REQUIRED TASK: Return the stretch of the yilpinji exhibition page from "This exhibition explores" through "deserts of Australia.", copied word for word.

PAGE:
*-*-*

Yilpinji: Love, Magic & Ceremony: Group Show

1 - 31 August 2003 London
Overview

This exhibition explores the visual tradition relating to yilpinji, the love magic practiced by the Warlpiri and Kukatja people of the central and western deserts of Australia.

 

While a rich tradition of love songs, poetry, drama and other literature exists in the English language, this exhibition demonstrates clearly that the theme of love in art is not the exclusive preserve of Western art. It is less well known – or perhaps not known at all in some quarters – that here is, in fact, an equally rich and even longer tradition of Aboriginal Australian love poetry, song and visual art pertaining to love.

 

In Western art, love is a pervasive theme in cinema, as exemplified by the maudlin, mawkish quote from Love Story, and the theme and subject matter of love are threads that are woven through art history, appearing in all art forms. The theme of love is to be found in high art and popular culture alike. Examples that come to mind are the troubadour tradition, the love sonnets of Shakespeare, the work of William Blake, Jane Austen, Elizabeth Browning and more recently still, Patrick White and Adrienne Rich, to name but a few. D.H. Lawrence’s Lady Chatterly’s Lover, Radclyffe Brown’s Well of Lonliness, Nabokov’s Lolita and Philip Roth’s Portnoy’s Complaint are explorations of less socially acceptable (at least at the time they were written) or perverse expressions of sexual love. These books encountered censorship following a storm of protest at the time they were first published.

 

Love – either socially sanctioned or in some way transgressing normative social or ethical boundaries and values – appears repeatedly as the focus of subject matter of a great deal of both Western and Aboriginal visual art. In European visual arts and literature, both oral and written, the list of artworks making reference to love would be as extensive as the theme’s literary manifestations. Anglo-European visual arts frequently express sexual love in all of its iterations, including its sometimes perverse and socially transgressive expressions. Among the multitude of possible examples are the many artistic representations of the ‘interspecies love’ between Leda and the Swan (for example, Leonardo da Vinci’s work of 1507; as well as works by Michelangelo, Raphael and Corregio, inter alia); David’s painting The Love of Paris and Helen (1788); and Gerard’s famous Amor and Psyche, also known as Psyche Receiving the First Kiss of Love. The latter two works are both housed in the Louvre. In more recent times, Picasso’s many depictions of his wives and mistresses; Max Ernst’s 1923 work Long Live Love or: Pays Charmant, in the Saint Louis Art Museum, U.S.; and even more recently still, Robert Mapplethorpe’s photographic oeuvre spring to mind. Of course there are many more examples from both literature and visual dating back to the Egyptians, the Ancient Greeks (for example Sappho’s love) and the Romans and the Italians (most famously, some of Dante’s works).

*-*-*

DATASET SECTION:

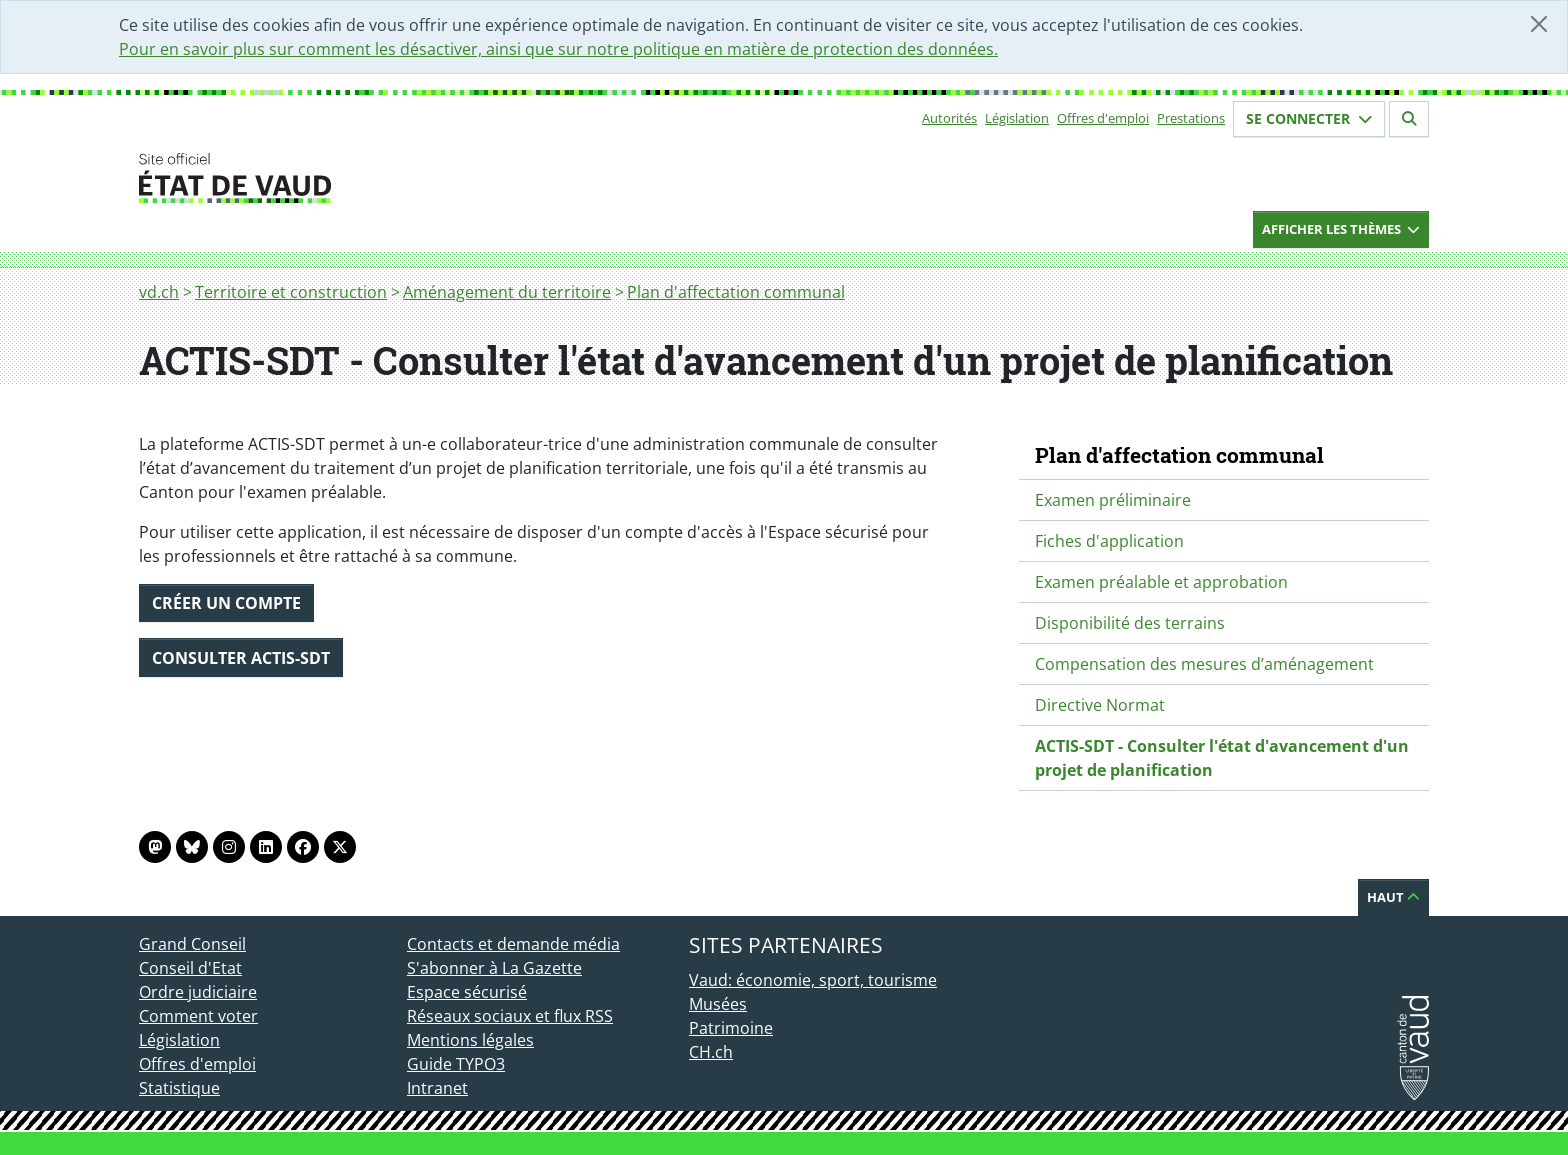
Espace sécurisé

*-*-*

THE RESULT:
This exhibition explores the visual tradition relating to yilpinji, the love magic practiced by the Warlpiri and Kukatja people of the central and western deserts of Australia.